Homenzinhos miseráveis (haviam de dizer), homenzinhos miseráveis, loucos,
insensatos, não vedes que sois mortais? Não vedes que haveis de acabar amanhã?
Não vedes que vos hão-de meter debaixo de uma sepultura, e que de tudo quanto
andais afanando e adquirindo, não haveis de lograr mais que seis pés de terra!

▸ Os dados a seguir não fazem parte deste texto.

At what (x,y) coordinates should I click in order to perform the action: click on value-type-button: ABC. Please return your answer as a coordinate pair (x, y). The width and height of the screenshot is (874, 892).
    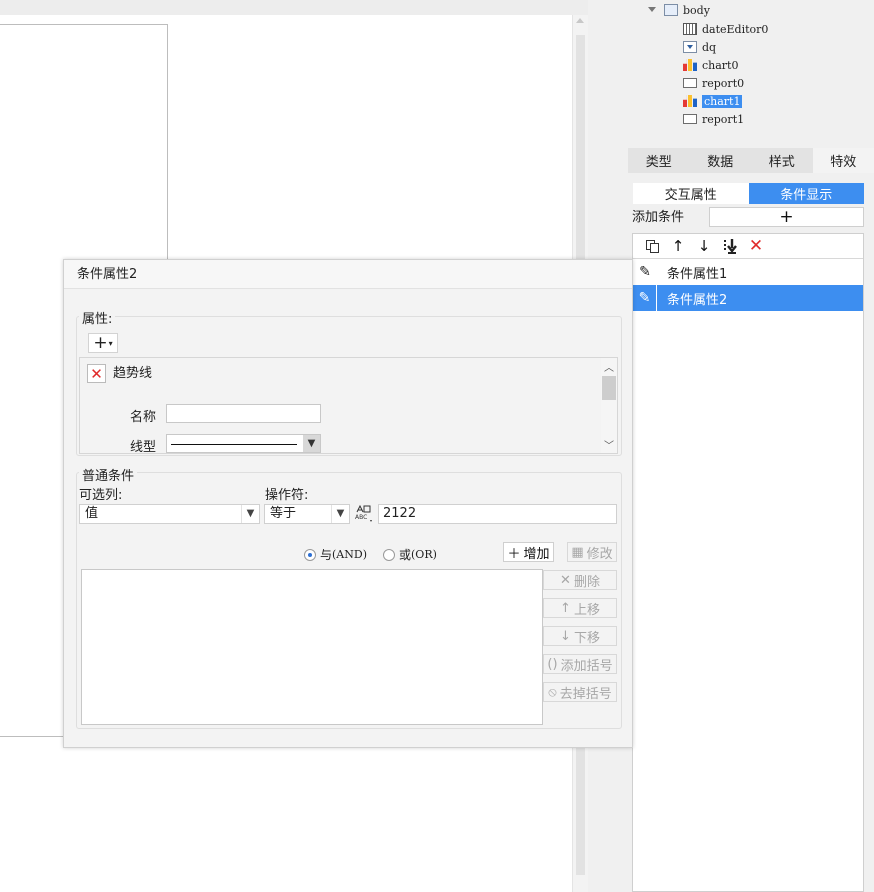
    Looking at the image, I should click on (364, 514).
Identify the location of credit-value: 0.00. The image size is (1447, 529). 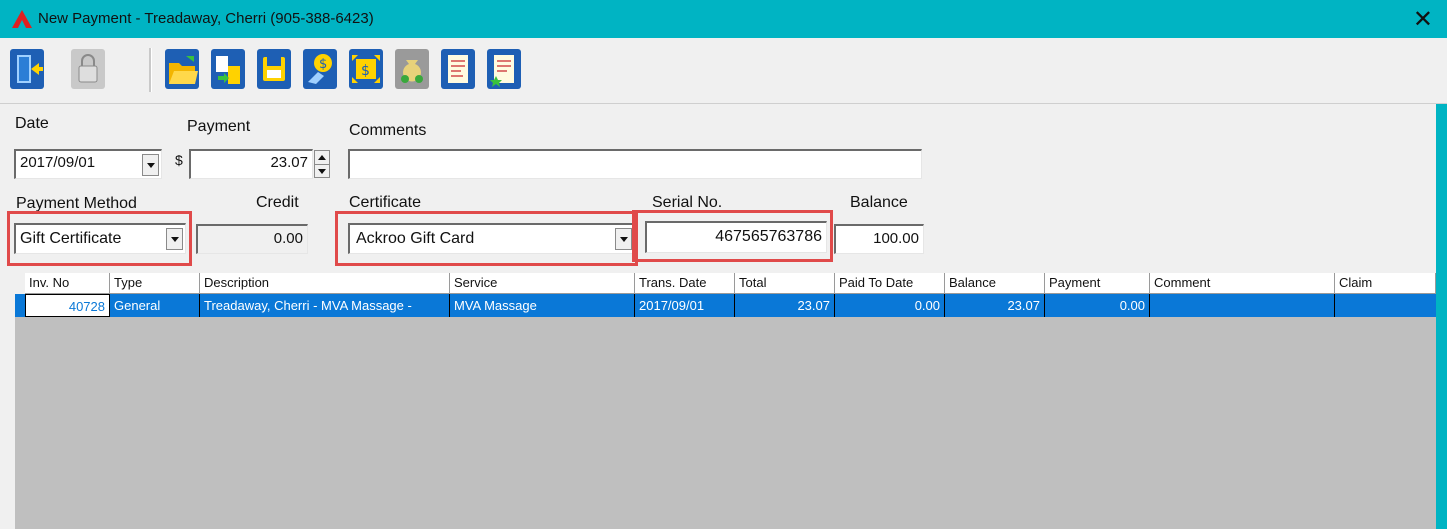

Que doidice, e que cegueira é logo a vossa? Não sendo como nós, quereis viver
como nós?
Assim é: Morimur ut
mortales: vivimus ut immortales [Morremos como mortais: vivemos como imortais];
morremos como mortais que somos, e vivemos como se fôramos imortais.
(...)
Ora, senhores, já que somos
cristãos, já que sabemos que havemos de morrer, e que somos imortais; saibamos
usar da morte, e da imortalidade. Tratemos desta vida como mortais, e da outra
como imortais.”
Pe. Antônio Vieira. A Arte
de Morrer. 2º sermão da 4ª feira de Cinza. Ano de 1673, séc. XVII.